Língua azul (LA) é uma doença causada pelo vírus da língua azul (VLA) e transmitida por vetores do gênero Culicoides. Estudos sorológicos têm demonstrado a ampla presença do vírus no Brasil; entretanto, informações clínicas da LA na América do Sul são limitadas. Esse trabalho descreve alterações clínico-patológicas em ovinos acometidos pela LA no Sul do Brasil. Em dois surtos, em propriedades distintas, 15 ovinos apresentaram como principais sinais clínicos hipertermia, apatia, aumento de volume da face e região submandibular, dificuldade de deglutição com regurgitação, secreção nasal mucopurulenta esverdeada, alterações respiratórias, além de acentuada perda de peso e erosões na mucosa oral. Os achados de necropsia em seis ovinos afetados incluíram edema subcutâneo na face e região ventral do tórax, secreção nasal esverdeada, esôfago dilatado preenchido por grande quantidade de conteúdo alimentar, pulmões não colabados com áreas consolidadas anteroventrais, bem como luz da traquéia e brônquios preenchida por espuma misturada com conteúdo alimentar. No coração e base da artéria pulmonar, havia focos de hemorragia. Histologicamente, as principais alterações observadas ocorriam no tecido muscular cardíaco e esquelético, especialmente no esôfago e consistiam de lesões bifásicas caracterizadas por degeneração/necrose hialina e flocular de miofibras associadas com micro-calcificação e infiltrado inflamatório mononuclear. Pneumonia aspirativa associada à presença de material vegetal e bactérias na luz de brônquios também foi observada. O diagnóstico de LA foi confirmado pela detecção do genoma viral por duplex RT-PCR em amostras de sangue de animais afetados, seguido da identificação do VLA, sorotipo 12 por sequenciamento.

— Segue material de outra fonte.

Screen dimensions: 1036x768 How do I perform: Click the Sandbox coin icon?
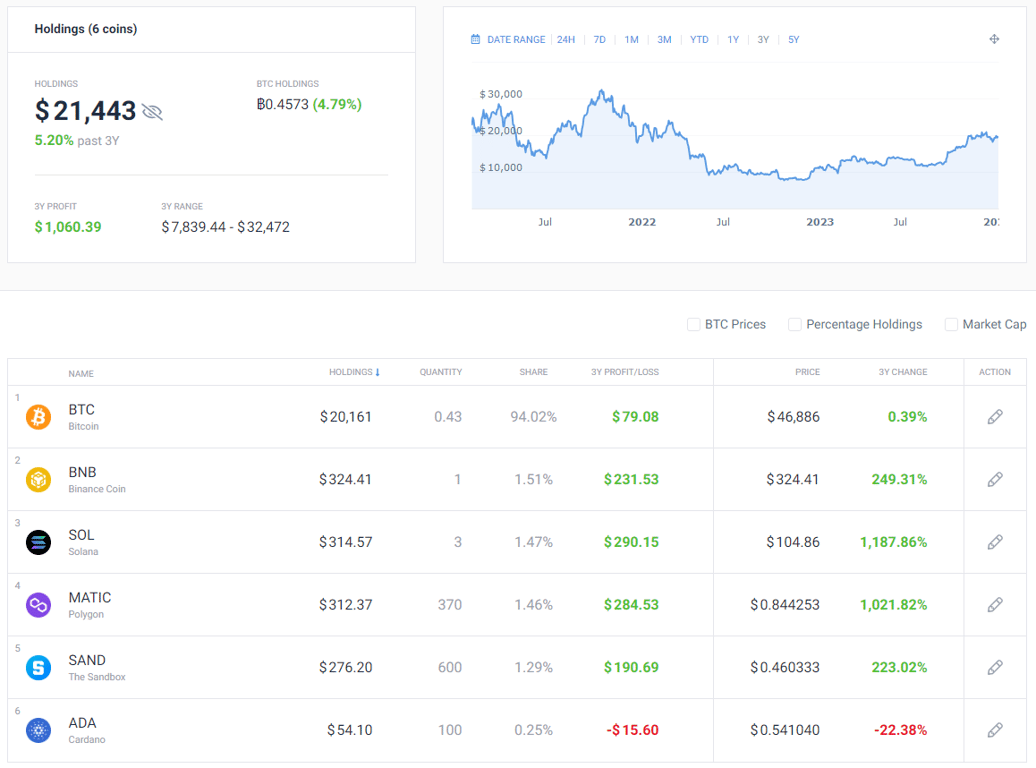(38, 667)
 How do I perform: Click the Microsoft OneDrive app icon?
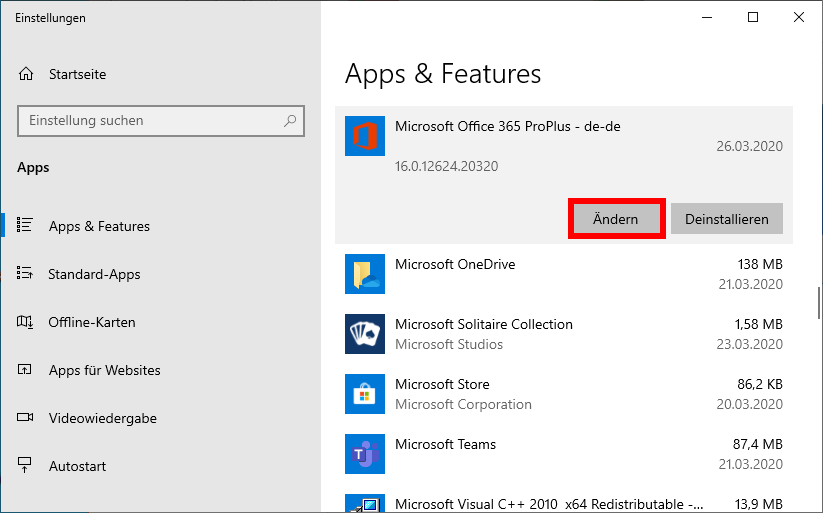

Bluetongue (BT) is a disease caused by bluetongue virus (BTV) and transmitted by vectors of the genus Culicoides. Serological studies have demonstrated the widespread presence of the virus in Brazil, however, clinical information of BT in South America are limited. This article describes clinical and pathological changes observed in sheep naturally infected by BTV in southern Brazil. In two outbreaks on different farms, 15 sheep showed clinical signs such as severe hyperthermia, apathy, swelling of the face and submandibular area, difficulty in swallowing with regurgitation, greenish mucopurulent nasal secretion, severe weight loss, and erosions in the oral mucosa. Necropsy findings in six sheep included subcutaneous edema of the face and ventral region of the chest, greenish nasal discharge, and dilated esophagus filled with abundant food contents, collapsed lungs with areas of anteroventral consolidation, and trachea and bronchi filled by foamy material mixed with food. In the heart and base of the pulmonary artery there were foci of hemorrhage. Histologically, the main changes were in cardiac and skeletal muscles and consisted of biphasic lesions characterized by hyaline and floccular degeneration/necrosis of myofibers associated with micro-mineralization and mononuclear cell infiltration. Pneumonia associated with the presence of organic matter and bacteria in the lumen of the bronchi was also observed. The diagnosis of BT was confirmed by detection of the viral genome by duplex RT-PCR in blood of affected animals, followed by the identification of BTV, serotype 12 by nucleotide sequencing.